TASK INSTRUCTIONS: Copy the records below word for word, starting at the line containing "Given: Switch to the Sculpting workspace tab" and ending at the line containing "(x=197, y=675)", with both of those lines included. Leave the pictures out of your copy.

..........

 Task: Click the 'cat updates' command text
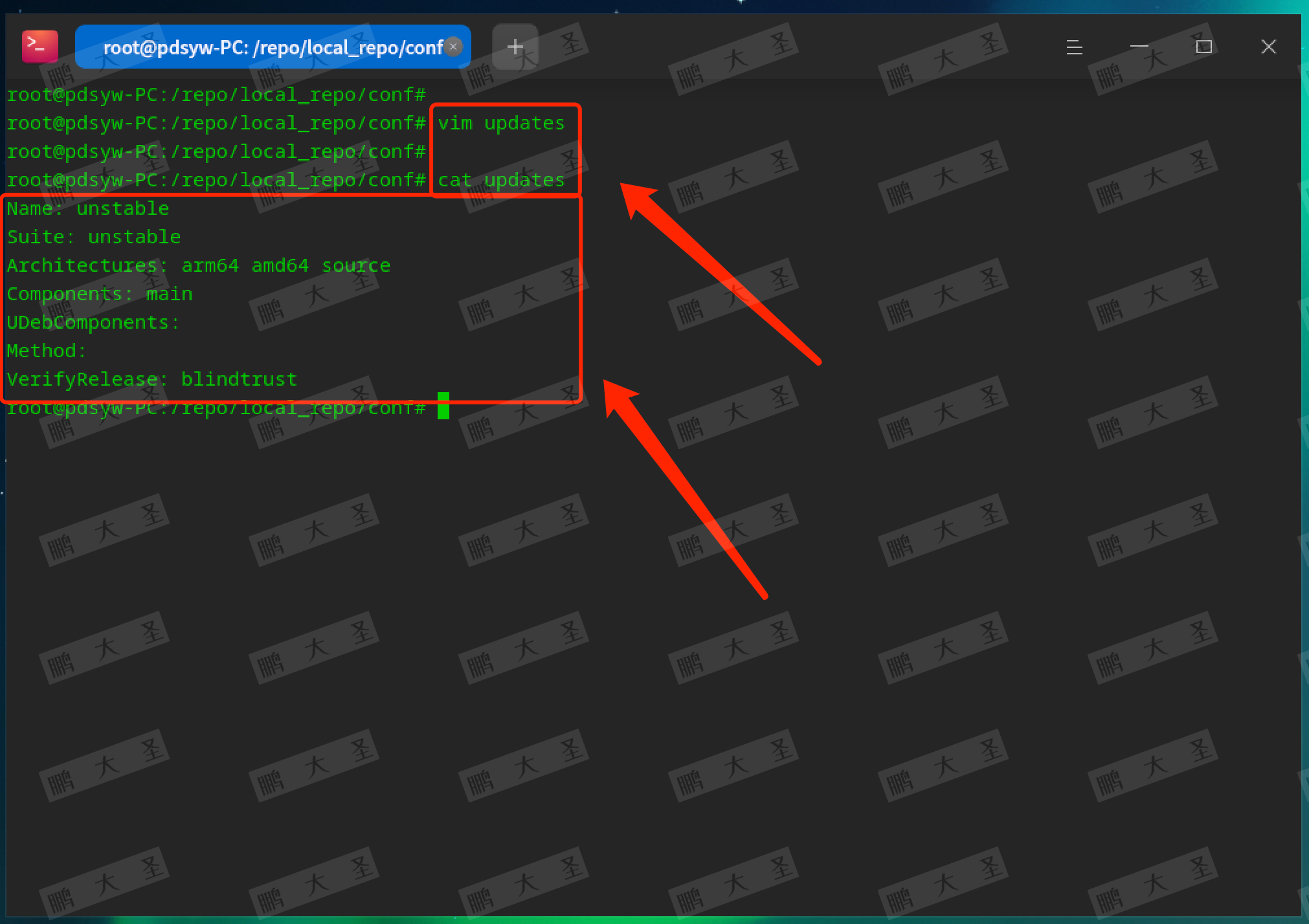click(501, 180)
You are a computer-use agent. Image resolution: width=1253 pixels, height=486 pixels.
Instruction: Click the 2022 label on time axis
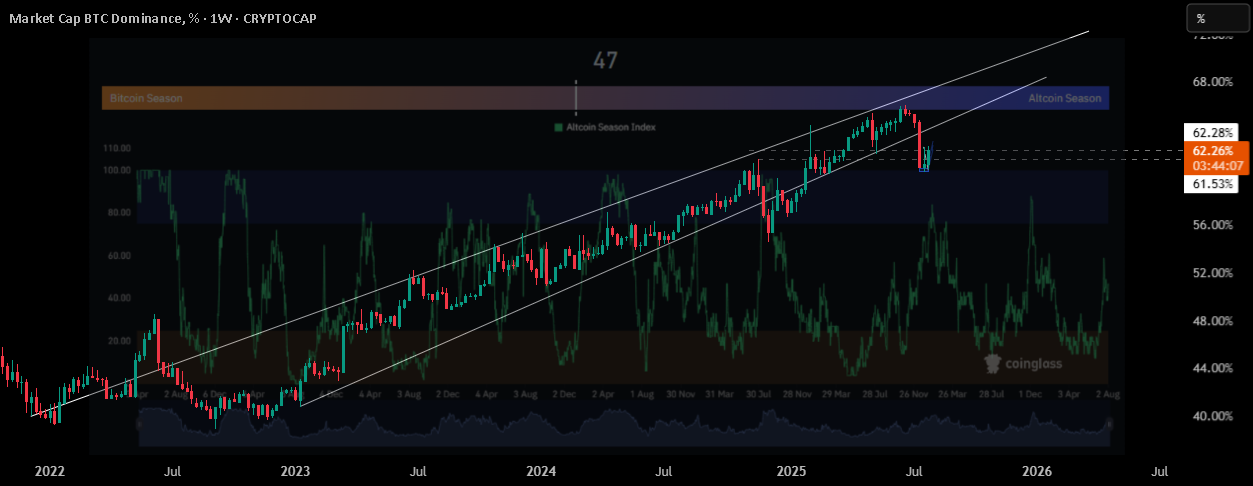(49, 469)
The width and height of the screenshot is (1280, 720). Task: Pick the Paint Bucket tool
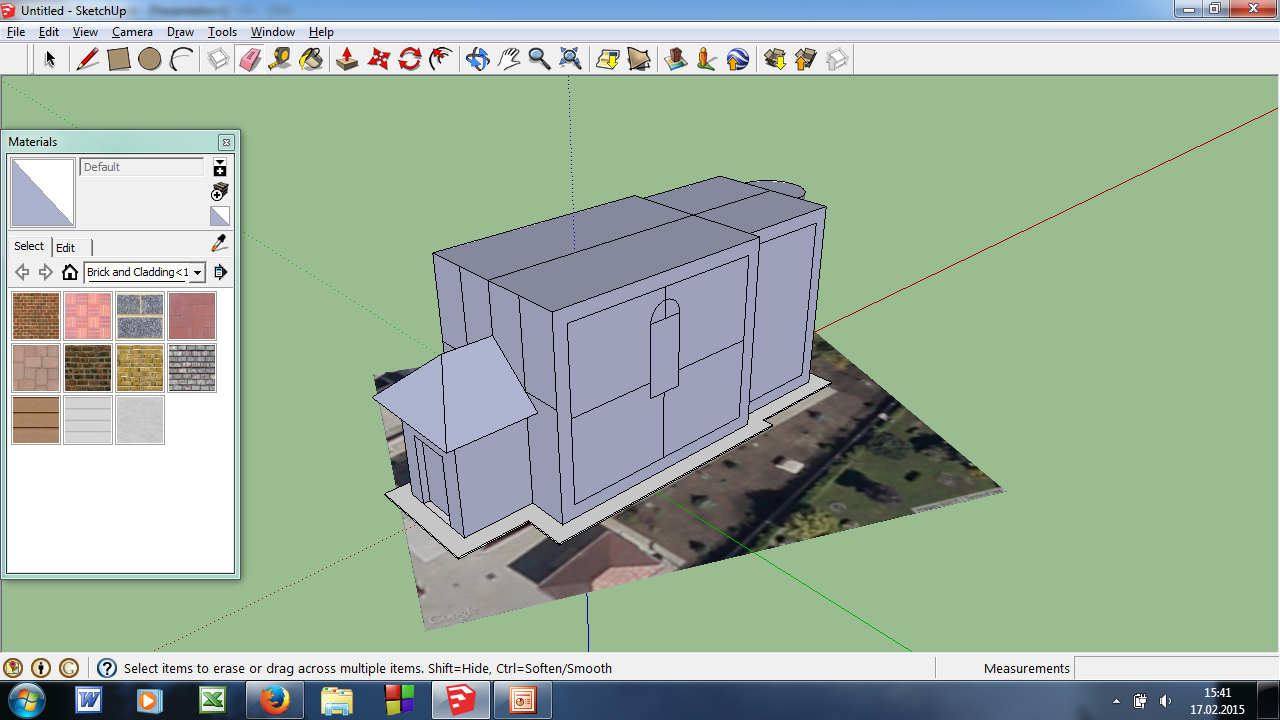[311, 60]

..........

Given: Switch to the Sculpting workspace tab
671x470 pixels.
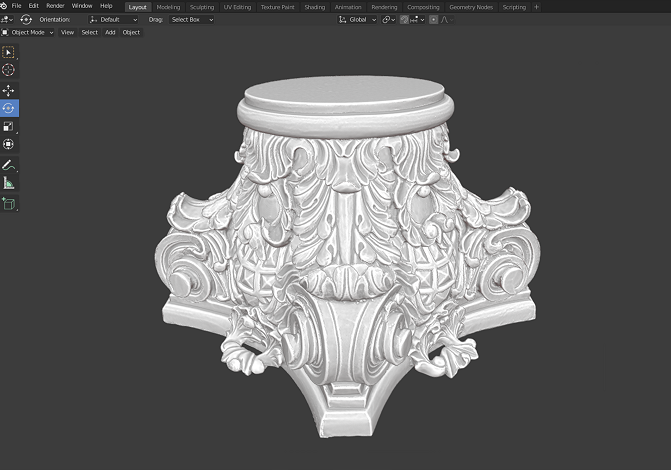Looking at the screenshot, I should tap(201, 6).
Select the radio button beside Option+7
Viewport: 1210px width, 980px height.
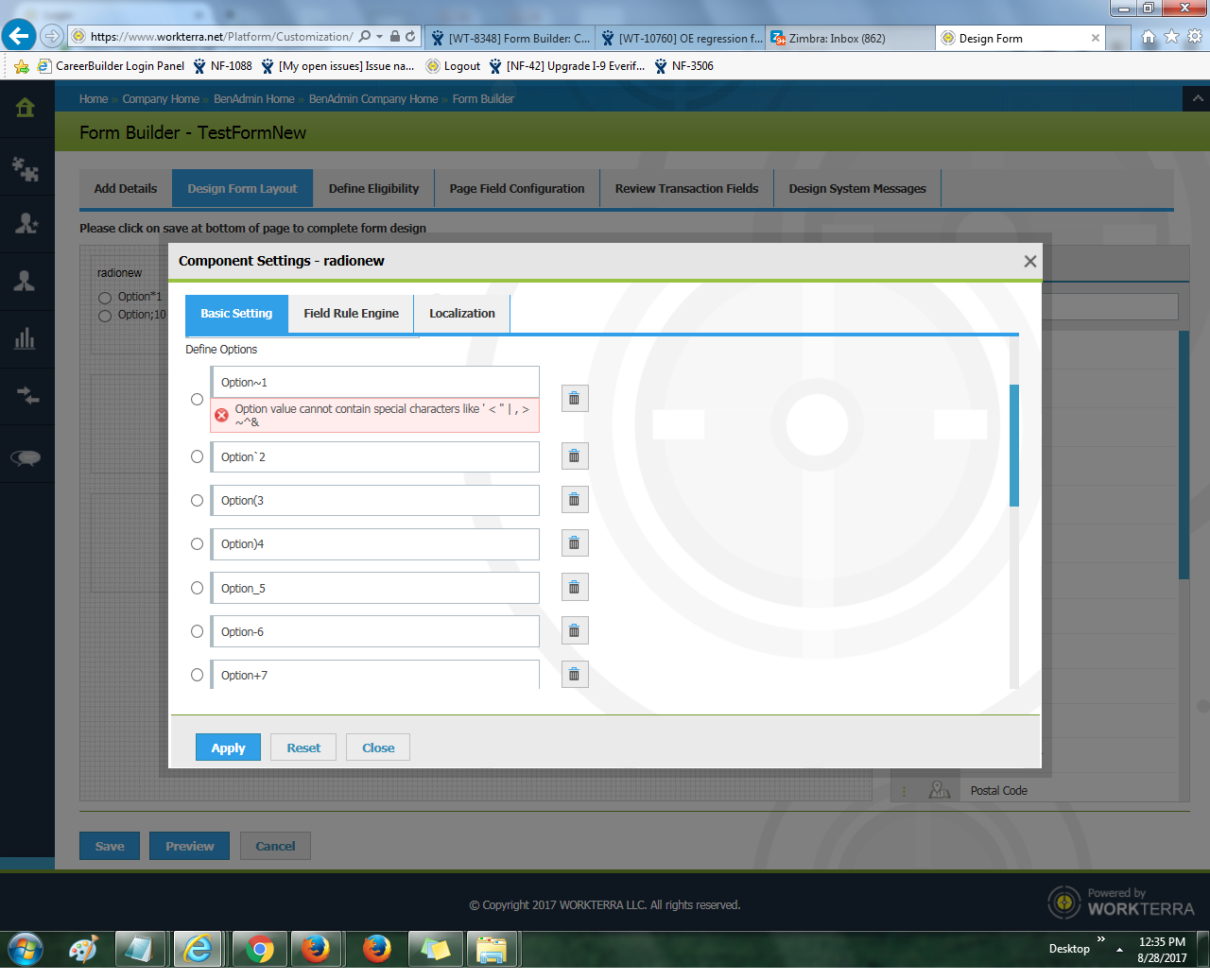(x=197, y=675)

..........

THE RESPONSE:
Given: Switch to the Sculpting workspace tab
671x470 pixels.
Looking at the screenshot, I should tap(201, 6).
Select the radio button beside Option+7
Viewport: 1210px width, 980px height.
(x=197, y=675)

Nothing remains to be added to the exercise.